→ Work required
Output as a JSON list of strings, one per line with blank lines omitted, the stretch from the line containing "357x297 pixels." through the end of the items below.

begin Entries provided

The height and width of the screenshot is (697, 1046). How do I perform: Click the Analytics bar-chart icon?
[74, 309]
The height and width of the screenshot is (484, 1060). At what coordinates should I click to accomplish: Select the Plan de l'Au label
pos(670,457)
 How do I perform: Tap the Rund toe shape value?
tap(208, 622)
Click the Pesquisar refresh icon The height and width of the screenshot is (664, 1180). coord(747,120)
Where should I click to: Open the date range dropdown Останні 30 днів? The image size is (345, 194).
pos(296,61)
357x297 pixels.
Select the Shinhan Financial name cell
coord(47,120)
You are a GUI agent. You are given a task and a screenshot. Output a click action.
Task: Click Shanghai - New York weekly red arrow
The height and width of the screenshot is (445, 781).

end Entries provided

→ Written response
[
  "357x297 pixels.",
  "Select the Shinhan Financial name cell",
  "coord(47,120)",
  "You are a GUI agent. You are given a task and a screenshot. Output a click action.",
  "Task: Click Shanghai - New York weekly red arrow",
  "The height and width of the screenshot is (445, 781)."
]